I had taken up an internship offer with the Hong Kong Monetary Authority, the local central bank. Despite being better suited to work on Mainland China policies, I insisted that I wanted to do domestic, real economy research in Hong Kong. The months that followed put me nose-in-dirt with Hong Kong, in a way perhaps only a central bank research position could. I examined datasets on government expenditure, unemployment, by-industry performance, banking regulations and crime and eventually completed an independent project on housing policy. The experience was exhilarating, and I felt like a sweet-toothed child who had just walked into the world’s best candy store. 

Yet as my understanding of the city-state developed, my support of Hong Kong political movements, including for the (then well-underway) Occupy Central protests, waned. Granted, part of my opposition was my being a target of the protests; people didn’t seem to care about the difference between the investment bank intern who, admittedly, is part of the problem and the intern for the de facto central bank who aspires to be the solution. But as I tried my best to communicate with the protestors, I realized how little they knew about their own condition and the social-economic dynamics of Hong Kong in general, as well as how discorded and impractical their demands were. While some of their concerns no doubt have some weight, the bulk of it made so little sense in economic and political terms that they border on the politically impossible. If Occupy Central 2013 is any indicator of what is happening in Hong Kong right now – and I suspect that this is all too true – then I can neither support the protests themselves nor their goals. 

From a hard-line Austrian neo-classist, Ayn Rand cult-libertarian perspective, Hong Kong might be the best place on earth. The city-state stands out from its competition because of its unbridled economic liberty and extreme hands-off approach of the government. The HKSAR government is committed to a fixed exchange, free trade regime: by definition, letting go of control over monetary affairs. Taxes are among the lowest in the world, and must be augmented with income from land sales and sovereign fund investments to balance the budget.

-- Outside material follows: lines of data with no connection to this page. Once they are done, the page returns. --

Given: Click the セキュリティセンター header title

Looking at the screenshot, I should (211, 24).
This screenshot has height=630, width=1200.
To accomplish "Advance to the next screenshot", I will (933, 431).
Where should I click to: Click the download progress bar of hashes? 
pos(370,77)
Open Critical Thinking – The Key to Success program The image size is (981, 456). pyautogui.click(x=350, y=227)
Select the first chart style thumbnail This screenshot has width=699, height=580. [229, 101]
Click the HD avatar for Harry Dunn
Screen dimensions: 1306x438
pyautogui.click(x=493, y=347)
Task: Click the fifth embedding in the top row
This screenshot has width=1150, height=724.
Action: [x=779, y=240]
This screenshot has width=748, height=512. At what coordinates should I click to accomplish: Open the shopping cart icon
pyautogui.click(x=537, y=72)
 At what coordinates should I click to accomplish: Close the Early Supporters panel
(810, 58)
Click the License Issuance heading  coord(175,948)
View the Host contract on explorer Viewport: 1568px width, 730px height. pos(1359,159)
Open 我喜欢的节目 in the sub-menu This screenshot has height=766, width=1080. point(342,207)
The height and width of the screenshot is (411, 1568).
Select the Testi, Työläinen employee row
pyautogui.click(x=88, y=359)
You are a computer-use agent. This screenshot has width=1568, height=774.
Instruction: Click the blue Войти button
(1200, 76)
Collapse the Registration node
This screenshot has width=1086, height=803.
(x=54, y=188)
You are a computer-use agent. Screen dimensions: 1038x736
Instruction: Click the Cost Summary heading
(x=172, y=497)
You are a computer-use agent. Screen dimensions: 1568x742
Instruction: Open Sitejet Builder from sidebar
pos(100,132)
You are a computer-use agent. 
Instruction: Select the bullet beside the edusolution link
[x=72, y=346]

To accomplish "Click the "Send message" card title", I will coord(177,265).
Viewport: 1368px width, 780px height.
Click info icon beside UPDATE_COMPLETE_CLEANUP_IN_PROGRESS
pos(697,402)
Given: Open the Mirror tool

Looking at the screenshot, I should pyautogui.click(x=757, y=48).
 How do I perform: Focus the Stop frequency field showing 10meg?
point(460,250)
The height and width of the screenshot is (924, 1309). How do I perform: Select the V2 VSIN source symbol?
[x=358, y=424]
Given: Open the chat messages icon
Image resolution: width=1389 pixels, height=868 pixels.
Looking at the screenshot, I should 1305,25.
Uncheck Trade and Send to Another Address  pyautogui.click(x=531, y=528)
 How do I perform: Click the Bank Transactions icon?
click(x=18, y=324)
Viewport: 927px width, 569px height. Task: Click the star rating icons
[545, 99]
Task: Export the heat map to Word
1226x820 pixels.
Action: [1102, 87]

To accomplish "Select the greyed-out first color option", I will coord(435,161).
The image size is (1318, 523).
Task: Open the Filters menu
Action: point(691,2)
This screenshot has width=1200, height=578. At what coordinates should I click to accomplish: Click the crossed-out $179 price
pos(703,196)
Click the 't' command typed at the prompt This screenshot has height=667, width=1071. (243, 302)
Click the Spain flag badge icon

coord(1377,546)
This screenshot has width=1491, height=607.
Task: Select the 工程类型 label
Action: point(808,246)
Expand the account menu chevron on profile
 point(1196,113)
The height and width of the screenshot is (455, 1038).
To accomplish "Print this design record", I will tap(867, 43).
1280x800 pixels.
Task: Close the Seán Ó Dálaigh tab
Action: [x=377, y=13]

This is obviously a city designed for those who believe that you get to keep what you earn by fair means and is highly geared towards the so-called “self-made man”. 

This laissez-faire tradition is complemented with amazing transparency, regulatory prudence, and accountability at the macro level. Small as the Monetary Authority and Financial Secretary are, they have solid policy guidelines backed by a collage of smart, able technocrats. It is difficult to appreciate how efficient and functional the HKSAR government is in general unless one has conducted research there. Replies for email inquiries can be expected within the day, budget and accountability reports for all major government branches are released annually, and recruiting is conducted on the open market at competitive wages. Extensive records exist of Legislative Council deliberations, and anyone can track the implementation or termination of a certain policy from the initial proposal to the signing into law. During the two years of doing researching on Hong Kong at Duke, the dozens of authorities I have dealt with have been, without exception, pleasant and helpful.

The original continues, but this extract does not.